#### Objective:
Set down, word for word, the stretch of the records below from the line containing "Screen dimensions: 1080x2402" through the line containing "click(x=86, y=81)", inclusive. Omit the pictures from your answer.

#### Information shown:
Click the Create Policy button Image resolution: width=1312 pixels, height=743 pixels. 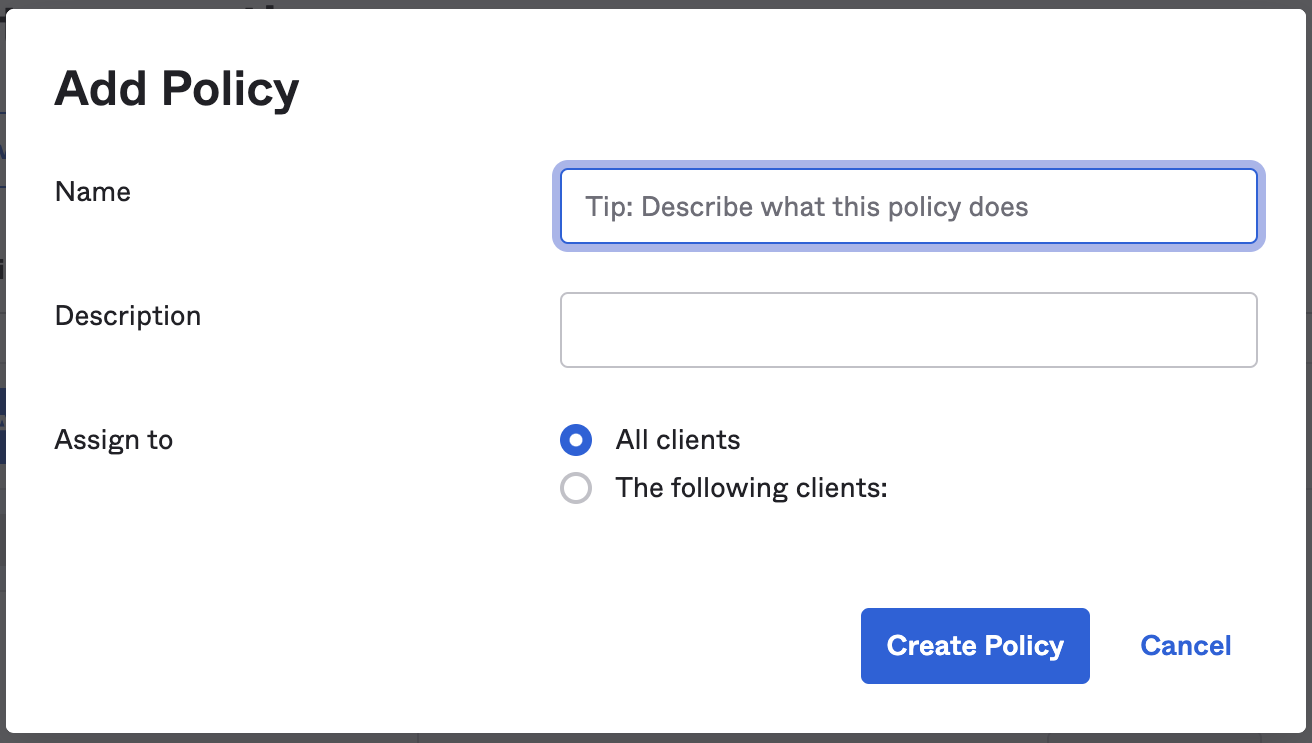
* * *
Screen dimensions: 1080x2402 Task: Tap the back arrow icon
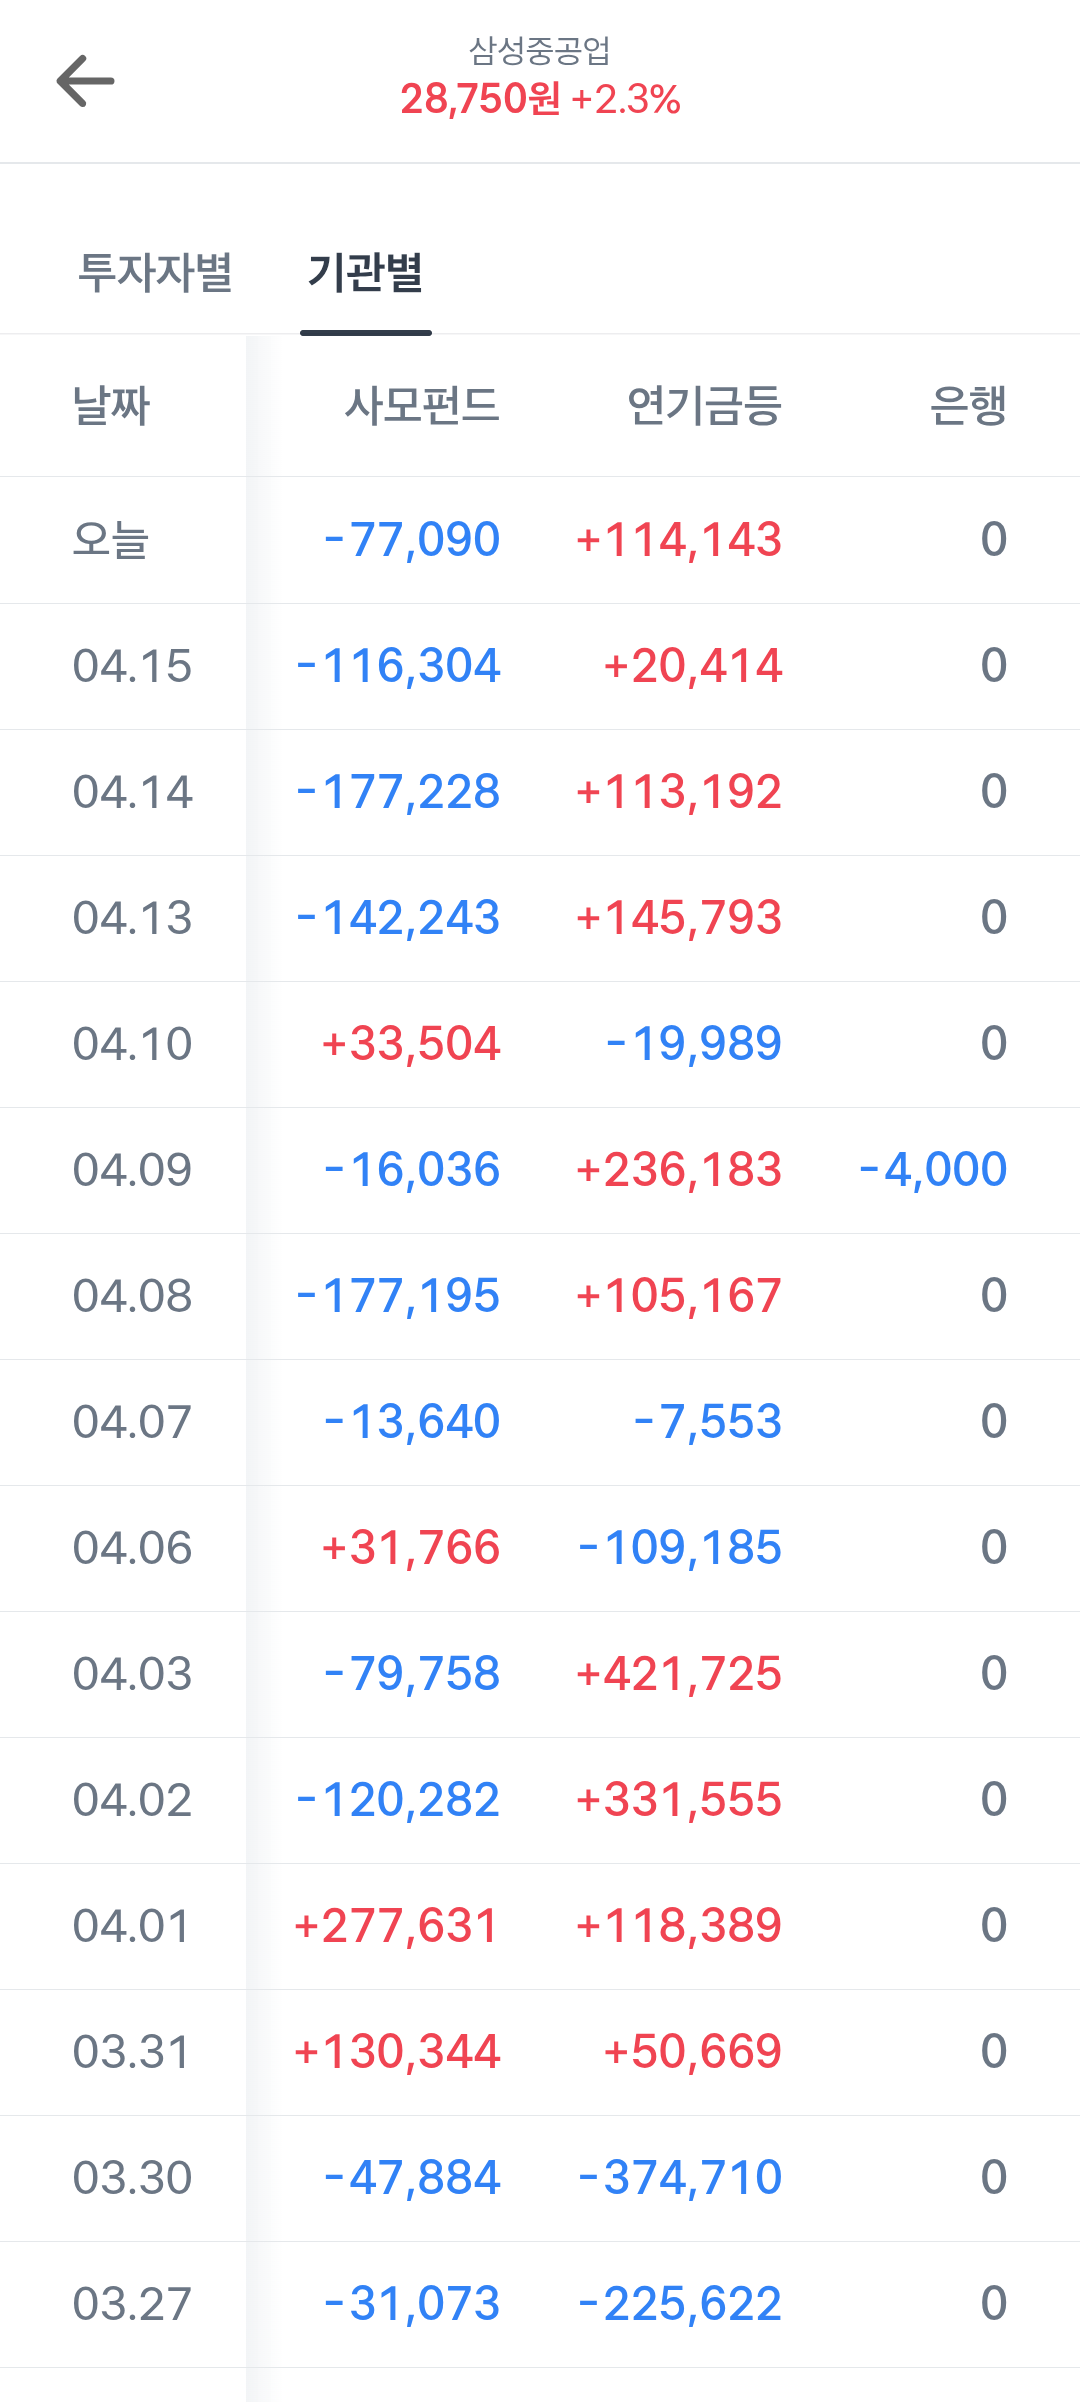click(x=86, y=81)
...
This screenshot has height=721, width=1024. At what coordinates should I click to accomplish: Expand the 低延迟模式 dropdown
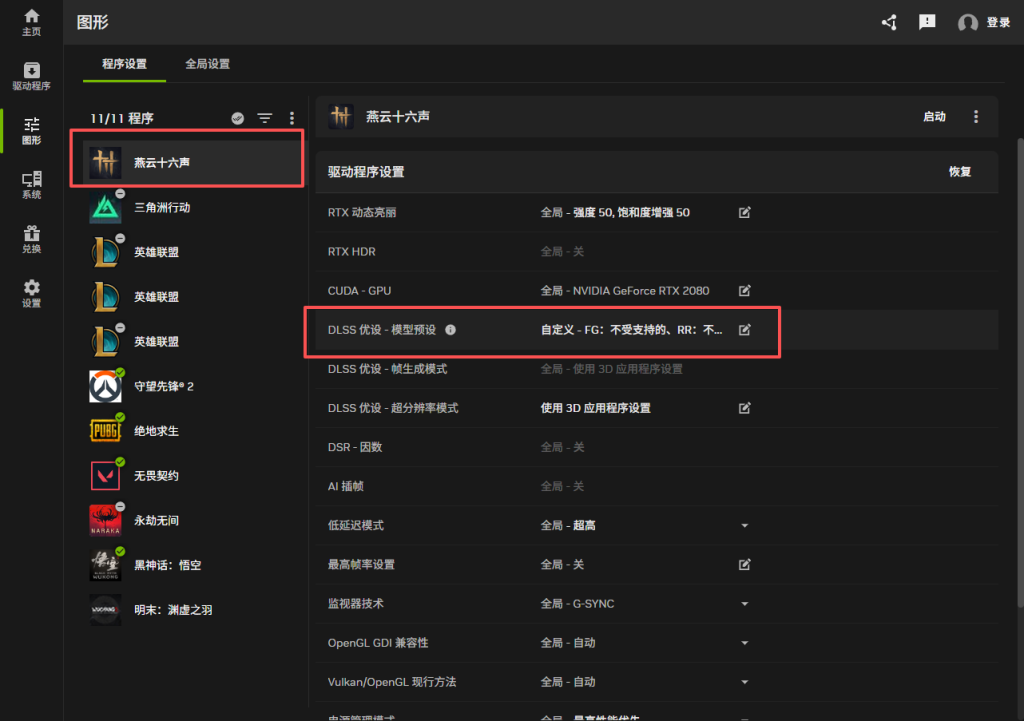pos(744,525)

#### Reply to the task:
Screen dimensions: 1080x2402 Task: Tap the back arrow icon
click(x=86, y=81)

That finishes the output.